(Stored items):
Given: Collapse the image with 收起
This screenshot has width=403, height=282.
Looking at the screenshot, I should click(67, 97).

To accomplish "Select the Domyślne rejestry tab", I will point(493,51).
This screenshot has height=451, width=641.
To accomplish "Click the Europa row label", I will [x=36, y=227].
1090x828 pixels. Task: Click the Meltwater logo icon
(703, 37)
* * *
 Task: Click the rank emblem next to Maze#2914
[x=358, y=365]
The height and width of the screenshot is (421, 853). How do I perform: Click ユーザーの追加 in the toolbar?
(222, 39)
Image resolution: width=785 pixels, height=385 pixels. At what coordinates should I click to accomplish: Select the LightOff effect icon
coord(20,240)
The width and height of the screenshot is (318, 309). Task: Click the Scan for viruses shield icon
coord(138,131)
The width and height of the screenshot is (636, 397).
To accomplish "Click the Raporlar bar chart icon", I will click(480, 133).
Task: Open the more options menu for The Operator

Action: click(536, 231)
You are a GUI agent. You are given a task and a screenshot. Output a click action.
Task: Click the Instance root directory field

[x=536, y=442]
...
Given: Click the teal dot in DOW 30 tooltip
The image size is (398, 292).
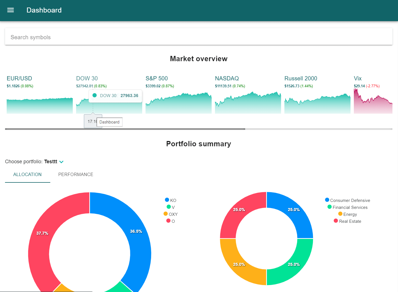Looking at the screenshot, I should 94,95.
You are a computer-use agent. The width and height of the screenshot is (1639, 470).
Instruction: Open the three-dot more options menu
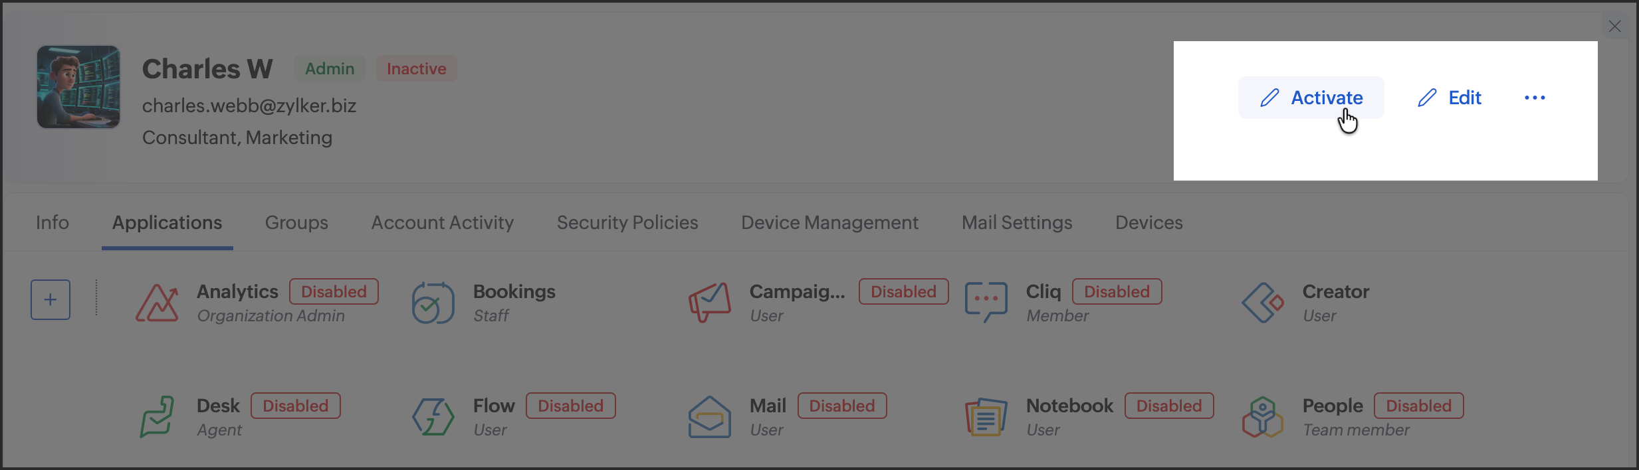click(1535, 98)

(Problem requirements): Every line of the entries above that includes "agent" should be copied.

(Result below):
You are a GUI agent. You are given a task and a screenshot. Output a click action.
You are a computer-use agent. The width and height of the screenshot is (1639, 470).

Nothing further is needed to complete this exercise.